#### Required task
Rewrite the part of the entries that opens with the line containing "Click the green zoom button of dialog" and runs through the end of the entries, replacing "magnifier" with "magnifying glass" and leaving everything else unchanged.
______________________________
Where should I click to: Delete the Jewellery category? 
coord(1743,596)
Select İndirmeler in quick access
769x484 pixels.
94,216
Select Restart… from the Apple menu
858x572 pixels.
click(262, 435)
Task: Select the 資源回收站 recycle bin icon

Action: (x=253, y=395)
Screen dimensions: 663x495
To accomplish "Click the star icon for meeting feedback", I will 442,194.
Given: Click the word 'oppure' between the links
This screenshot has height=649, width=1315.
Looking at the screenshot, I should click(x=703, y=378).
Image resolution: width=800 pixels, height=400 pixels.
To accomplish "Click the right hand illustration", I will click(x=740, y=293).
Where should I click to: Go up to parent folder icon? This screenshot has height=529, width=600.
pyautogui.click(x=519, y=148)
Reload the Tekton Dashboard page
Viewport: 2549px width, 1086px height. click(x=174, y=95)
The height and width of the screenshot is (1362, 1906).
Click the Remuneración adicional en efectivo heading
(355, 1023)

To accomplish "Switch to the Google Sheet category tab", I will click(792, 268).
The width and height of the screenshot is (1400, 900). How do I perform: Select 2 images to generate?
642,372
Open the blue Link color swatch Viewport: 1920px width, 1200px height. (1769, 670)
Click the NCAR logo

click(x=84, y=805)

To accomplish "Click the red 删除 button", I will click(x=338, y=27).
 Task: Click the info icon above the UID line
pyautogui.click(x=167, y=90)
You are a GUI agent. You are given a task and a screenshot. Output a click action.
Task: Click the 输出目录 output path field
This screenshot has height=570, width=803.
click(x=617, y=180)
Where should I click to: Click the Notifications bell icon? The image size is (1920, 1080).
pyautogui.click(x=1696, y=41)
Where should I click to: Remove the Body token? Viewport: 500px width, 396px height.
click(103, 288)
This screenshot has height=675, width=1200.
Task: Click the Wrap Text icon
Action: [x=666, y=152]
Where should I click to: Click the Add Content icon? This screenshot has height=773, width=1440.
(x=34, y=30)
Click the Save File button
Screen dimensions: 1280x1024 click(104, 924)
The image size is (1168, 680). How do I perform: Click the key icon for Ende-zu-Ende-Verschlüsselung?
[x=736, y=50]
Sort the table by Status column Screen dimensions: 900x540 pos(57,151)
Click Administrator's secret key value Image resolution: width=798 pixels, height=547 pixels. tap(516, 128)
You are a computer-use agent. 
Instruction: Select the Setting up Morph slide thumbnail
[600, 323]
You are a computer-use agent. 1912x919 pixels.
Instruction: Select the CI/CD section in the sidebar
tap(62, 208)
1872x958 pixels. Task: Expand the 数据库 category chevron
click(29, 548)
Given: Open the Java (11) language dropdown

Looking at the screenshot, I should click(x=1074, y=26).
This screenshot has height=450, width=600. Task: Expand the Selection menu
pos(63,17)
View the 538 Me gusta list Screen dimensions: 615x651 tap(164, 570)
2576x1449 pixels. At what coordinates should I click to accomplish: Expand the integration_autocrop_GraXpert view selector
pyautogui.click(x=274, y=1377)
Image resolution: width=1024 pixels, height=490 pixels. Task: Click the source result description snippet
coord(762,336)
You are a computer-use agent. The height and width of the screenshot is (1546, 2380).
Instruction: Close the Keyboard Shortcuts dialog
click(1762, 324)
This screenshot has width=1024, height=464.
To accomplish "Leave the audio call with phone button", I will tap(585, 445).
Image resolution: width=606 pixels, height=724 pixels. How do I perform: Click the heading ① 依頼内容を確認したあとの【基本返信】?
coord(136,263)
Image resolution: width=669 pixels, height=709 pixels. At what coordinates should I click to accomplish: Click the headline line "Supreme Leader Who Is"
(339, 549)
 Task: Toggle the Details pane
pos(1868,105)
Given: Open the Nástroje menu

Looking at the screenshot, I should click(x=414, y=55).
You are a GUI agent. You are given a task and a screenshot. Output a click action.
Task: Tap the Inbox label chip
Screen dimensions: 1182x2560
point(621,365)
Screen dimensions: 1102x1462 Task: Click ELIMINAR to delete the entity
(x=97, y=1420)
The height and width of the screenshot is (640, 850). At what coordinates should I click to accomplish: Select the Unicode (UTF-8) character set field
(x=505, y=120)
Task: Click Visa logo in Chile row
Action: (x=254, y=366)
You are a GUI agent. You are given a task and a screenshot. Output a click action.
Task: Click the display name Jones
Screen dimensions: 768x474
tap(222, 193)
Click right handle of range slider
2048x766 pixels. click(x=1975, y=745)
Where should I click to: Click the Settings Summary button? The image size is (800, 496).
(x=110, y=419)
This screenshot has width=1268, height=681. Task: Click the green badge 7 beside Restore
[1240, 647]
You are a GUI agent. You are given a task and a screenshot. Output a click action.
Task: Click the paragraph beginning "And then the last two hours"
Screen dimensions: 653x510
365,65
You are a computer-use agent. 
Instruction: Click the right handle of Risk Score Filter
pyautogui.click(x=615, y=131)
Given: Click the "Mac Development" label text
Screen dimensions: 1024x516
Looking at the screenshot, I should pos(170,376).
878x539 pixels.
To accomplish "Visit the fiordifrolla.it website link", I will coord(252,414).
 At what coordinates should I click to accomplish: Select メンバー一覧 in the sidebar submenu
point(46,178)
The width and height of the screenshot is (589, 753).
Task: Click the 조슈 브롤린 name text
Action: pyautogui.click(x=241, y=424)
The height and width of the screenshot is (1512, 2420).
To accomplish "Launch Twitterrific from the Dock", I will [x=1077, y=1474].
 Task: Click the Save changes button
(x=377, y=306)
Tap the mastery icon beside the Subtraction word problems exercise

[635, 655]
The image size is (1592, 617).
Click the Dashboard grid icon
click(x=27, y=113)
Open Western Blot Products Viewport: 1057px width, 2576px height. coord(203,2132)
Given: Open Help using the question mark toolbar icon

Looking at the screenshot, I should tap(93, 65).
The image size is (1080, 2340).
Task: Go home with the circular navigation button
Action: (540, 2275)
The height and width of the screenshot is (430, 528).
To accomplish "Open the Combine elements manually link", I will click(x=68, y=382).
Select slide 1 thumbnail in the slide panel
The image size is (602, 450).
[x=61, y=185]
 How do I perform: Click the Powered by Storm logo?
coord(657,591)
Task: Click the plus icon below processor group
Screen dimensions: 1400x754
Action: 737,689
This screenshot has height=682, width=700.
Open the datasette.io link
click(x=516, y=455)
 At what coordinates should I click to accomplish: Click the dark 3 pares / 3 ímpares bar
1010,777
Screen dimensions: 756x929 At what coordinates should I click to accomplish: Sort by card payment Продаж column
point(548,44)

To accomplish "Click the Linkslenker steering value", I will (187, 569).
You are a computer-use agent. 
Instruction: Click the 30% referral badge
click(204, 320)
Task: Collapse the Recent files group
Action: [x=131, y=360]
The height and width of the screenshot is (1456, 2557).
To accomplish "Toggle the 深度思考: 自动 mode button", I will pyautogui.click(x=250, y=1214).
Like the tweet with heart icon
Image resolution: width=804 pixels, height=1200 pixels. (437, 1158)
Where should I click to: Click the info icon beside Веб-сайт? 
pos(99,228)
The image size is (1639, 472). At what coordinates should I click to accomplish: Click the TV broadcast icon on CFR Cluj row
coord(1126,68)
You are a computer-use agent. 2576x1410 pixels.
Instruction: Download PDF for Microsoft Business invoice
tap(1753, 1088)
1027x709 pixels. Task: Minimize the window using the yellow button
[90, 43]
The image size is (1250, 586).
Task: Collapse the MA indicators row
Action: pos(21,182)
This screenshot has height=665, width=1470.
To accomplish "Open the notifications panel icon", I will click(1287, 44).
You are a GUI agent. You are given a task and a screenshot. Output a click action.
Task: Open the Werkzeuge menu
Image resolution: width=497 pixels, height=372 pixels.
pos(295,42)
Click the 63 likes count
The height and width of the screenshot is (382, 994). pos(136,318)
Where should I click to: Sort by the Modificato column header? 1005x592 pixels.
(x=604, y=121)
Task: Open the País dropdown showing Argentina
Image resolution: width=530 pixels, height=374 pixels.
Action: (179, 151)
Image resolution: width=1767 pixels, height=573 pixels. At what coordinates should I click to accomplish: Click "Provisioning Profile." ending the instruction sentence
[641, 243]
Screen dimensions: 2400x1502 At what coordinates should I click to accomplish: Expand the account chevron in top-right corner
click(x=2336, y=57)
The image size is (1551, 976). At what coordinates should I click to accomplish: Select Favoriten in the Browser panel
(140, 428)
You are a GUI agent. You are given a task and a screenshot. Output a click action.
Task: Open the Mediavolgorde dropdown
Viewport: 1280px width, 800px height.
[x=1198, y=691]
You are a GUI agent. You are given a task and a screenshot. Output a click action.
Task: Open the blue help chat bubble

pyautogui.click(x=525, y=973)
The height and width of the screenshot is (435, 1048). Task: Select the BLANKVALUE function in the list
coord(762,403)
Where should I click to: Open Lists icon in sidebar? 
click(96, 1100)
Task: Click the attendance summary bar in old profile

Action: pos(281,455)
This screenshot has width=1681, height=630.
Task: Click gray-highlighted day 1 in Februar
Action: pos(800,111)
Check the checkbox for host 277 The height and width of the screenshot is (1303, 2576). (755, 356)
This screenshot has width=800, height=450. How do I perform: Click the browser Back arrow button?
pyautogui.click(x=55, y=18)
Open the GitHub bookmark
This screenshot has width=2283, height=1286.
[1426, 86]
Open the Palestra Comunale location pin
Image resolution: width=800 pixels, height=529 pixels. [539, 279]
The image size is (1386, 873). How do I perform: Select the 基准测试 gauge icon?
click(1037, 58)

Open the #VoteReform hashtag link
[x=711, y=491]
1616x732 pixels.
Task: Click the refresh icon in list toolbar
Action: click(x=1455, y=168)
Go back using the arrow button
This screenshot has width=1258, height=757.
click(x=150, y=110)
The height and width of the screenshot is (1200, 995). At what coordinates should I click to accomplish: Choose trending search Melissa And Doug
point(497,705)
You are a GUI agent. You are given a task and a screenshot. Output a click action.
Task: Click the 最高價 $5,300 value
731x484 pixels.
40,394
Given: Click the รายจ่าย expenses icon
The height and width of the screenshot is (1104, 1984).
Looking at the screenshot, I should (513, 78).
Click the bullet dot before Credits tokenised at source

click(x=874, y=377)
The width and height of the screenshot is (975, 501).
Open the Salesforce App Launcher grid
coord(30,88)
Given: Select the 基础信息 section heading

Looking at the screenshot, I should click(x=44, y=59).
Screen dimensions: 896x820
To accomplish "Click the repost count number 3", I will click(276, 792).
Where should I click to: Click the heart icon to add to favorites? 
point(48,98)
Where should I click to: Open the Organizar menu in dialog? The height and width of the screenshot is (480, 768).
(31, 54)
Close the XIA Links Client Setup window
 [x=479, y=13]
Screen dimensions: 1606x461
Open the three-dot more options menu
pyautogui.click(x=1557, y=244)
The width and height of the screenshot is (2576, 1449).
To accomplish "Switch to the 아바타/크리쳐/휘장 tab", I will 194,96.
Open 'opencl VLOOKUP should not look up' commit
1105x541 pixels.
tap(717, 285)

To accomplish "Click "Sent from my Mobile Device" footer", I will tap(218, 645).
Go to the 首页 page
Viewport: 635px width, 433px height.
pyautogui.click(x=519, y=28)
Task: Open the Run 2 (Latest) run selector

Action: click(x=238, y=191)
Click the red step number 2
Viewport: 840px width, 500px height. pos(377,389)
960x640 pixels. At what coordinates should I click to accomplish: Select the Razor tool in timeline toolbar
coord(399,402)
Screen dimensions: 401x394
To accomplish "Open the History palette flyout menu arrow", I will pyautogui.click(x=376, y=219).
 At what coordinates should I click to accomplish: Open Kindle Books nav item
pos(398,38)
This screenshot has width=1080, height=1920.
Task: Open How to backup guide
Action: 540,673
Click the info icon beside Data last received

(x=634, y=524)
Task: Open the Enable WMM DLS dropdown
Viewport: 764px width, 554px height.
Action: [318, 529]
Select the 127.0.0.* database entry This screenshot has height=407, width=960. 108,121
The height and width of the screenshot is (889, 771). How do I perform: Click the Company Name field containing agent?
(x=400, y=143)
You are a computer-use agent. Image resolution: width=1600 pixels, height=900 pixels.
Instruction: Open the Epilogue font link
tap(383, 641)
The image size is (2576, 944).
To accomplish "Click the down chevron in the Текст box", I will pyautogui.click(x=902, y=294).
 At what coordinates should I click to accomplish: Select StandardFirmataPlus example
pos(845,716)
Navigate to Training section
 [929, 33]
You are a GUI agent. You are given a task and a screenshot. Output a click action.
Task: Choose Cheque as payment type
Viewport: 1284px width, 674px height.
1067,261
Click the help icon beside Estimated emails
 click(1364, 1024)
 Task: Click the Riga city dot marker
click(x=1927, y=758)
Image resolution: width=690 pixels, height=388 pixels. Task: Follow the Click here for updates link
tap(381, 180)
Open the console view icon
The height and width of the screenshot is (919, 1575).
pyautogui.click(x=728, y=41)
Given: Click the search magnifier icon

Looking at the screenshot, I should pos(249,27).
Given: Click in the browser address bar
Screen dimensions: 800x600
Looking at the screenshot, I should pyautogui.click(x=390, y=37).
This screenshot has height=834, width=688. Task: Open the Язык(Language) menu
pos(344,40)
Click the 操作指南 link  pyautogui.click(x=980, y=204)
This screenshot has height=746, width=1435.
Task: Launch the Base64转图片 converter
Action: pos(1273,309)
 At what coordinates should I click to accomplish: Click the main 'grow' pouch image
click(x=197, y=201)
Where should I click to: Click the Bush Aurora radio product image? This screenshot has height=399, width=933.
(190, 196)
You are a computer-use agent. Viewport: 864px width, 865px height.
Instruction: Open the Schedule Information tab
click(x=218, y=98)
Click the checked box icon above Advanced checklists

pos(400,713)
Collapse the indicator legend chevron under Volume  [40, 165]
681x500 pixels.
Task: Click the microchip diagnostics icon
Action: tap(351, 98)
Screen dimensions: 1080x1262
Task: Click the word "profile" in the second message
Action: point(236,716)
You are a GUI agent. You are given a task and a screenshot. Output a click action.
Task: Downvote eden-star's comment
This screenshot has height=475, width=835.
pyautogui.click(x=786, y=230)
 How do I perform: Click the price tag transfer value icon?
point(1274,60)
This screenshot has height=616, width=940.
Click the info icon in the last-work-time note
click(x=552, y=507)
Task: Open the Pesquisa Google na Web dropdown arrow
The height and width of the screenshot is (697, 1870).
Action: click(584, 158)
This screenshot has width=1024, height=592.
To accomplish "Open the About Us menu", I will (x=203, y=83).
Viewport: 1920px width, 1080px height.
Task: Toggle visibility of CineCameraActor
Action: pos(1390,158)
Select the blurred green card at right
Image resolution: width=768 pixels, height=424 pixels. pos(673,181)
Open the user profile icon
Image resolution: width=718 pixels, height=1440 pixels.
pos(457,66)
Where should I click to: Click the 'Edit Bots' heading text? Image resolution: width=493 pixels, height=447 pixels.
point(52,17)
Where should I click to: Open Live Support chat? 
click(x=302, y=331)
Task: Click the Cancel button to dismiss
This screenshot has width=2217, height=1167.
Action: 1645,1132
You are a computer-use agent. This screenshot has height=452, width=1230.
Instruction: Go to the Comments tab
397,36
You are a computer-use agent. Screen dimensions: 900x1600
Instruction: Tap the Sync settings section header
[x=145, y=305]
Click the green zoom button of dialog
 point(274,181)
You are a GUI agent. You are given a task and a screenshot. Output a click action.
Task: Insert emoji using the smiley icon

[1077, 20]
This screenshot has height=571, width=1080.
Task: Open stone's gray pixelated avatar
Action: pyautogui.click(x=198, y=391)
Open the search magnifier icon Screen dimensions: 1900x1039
______________________________
#### Result below
Click the green zoom button of dialog
 point(274,181)
You are a GUI agent. You are given a task and a screenshot. Output a click action.
Task: Insert emoji using the smiley icon

[1077, 20]
This screenshot has height=571, width=1080.
Task: Open stone's gray pixelated avatar
Action: pyautogui.click(x=198, y=391)
Open the search magnifying glass icon Screen dimensions: 1900x1039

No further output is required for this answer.